The Associated Press briefly told this story on August 10, 2009 under “Israel: Court Blocks Rights Activist from Traveling”:
The Supreme Court barred a Palestinian activist on Tuesday from traveling to Amsterdam to receive a human rights prize. The activist, Shawan Jabarin, the director of the Palestinian organization Al Haq, had hoped to travel to the Netherlands to receive the Geuzen Medal on Friday on behalf of his group. A court spokeswoman, Ayelet Filo, said the court ruled that he was involved with terrorist organizations.
The New York Times published an example by Jodi Rudoren on August 5, 2012 entitled “Israel Bars Foreign Envoys from West Bank Meeting”:
Israel on Sunday barred the delegations of five countries from attending a diplomatic conference in Ramallah, in the West Bank, upending plans by the Palestinian president to announce his intention to renew the Palestinians’ bid this September for enhanced status in the United Nations. A senior Israeli official said the delegations—from Algeria, Bangladesh, Cuba, Indonesia, and Malaysia—were denied permission to use Israeli border crossings because their governments do not recognize the state of Israel. Palestinian officials said the delegations had planned to enter on a helicopter from Jordan, and called the decision “childish”, “crude”, irresponsible” and “blackmail,” saying it symbolized the larger problem with Israel’s occupation of the West Bank territories it seized in 1967.
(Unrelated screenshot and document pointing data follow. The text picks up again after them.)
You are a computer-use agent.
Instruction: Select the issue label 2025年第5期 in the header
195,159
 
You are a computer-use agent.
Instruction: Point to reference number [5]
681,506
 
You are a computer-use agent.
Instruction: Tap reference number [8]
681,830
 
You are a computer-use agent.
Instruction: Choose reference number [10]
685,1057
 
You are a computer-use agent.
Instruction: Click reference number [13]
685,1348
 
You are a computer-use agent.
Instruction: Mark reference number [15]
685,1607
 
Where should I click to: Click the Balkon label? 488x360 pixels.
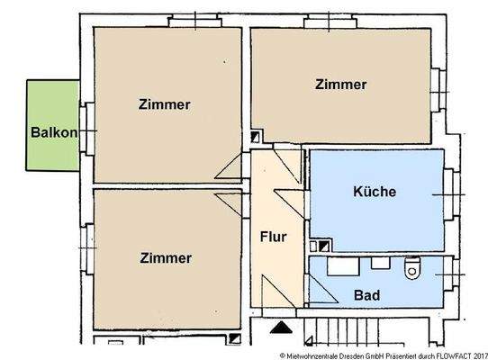[53, 130]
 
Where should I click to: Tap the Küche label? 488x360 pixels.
[375, 192]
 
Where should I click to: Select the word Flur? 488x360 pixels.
[273, 238]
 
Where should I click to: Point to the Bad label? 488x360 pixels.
[366, 294]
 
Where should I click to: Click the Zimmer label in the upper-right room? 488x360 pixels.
[341, 85]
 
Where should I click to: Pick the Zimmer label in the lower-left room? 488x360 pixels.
[166, 257]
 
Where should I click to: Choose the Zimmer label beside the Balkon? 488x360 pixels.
[165, 104]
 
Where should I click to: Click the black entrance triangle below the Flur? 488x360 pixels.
[282, 328]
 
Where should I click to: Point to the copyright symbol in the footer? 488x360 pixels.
[283, 354]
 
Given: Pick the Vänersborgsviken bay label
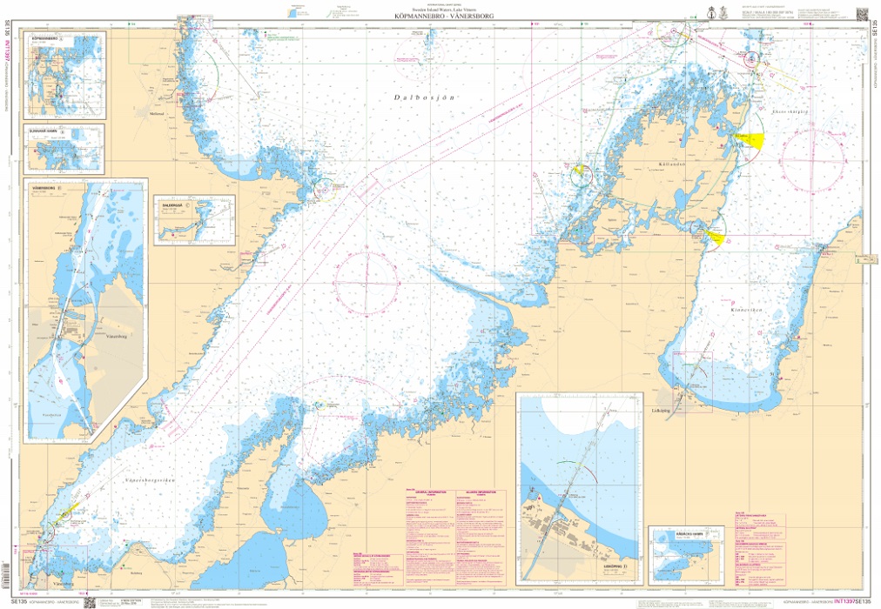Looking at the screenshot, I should tap(151, 478).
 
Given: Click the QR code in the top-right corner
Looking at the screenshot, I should tap(862, 12).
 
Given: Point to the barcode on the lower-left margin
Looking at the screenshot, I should tap(7, 575).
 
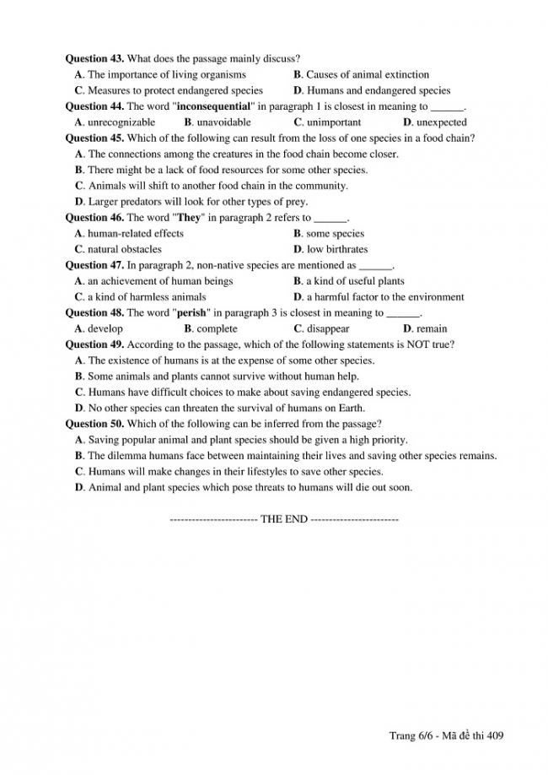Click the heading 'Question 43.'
tap(94, 59)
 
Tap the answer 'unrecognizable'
tap(121, 122)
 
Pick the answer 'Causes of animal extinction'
tap(367, 75)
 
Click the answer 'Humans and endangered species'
tap(378, 91)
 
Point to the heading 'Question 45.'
tap(94, 138)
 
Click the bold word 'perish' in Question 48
tap(191, 313)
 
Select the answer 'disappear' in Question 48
tap(327, 329)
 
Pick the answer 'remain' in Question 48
tap(432, 329)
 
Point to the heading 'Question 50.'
tap(94, 424)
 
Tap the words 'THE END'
tap(284, 519)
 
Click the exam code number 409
tap(495, 736)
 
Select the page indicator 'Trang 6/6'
tap(410, 736)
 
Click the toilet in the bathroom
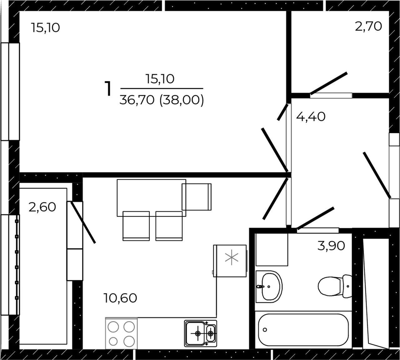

Palestine knew that it wouldn’t be recognized by the United Nations Security Council for statehood or even “observer state” status, because any attempt would be vetoed by the United States. So the Palestinians were attempting to garner support for observer state status via the UN General Assembly, a vote it would very likely win:
Observer-state status, akin to the Vatican’s status, is less than what the Palestinians requested from the Security Council, but would allow them access to institutions like the International Criminal Court, where they could, for example, pursue legal cases against Israeli settlers and officials for actions in the West Bank.
Whoa. Israel getting sued. Now we can’t have that, can we? And of course, both Israel and the US of I both denounced the Palestinians going through the UN for recognition, claiming of course, again, “only direct negotiations can resolve the long-running conflict.”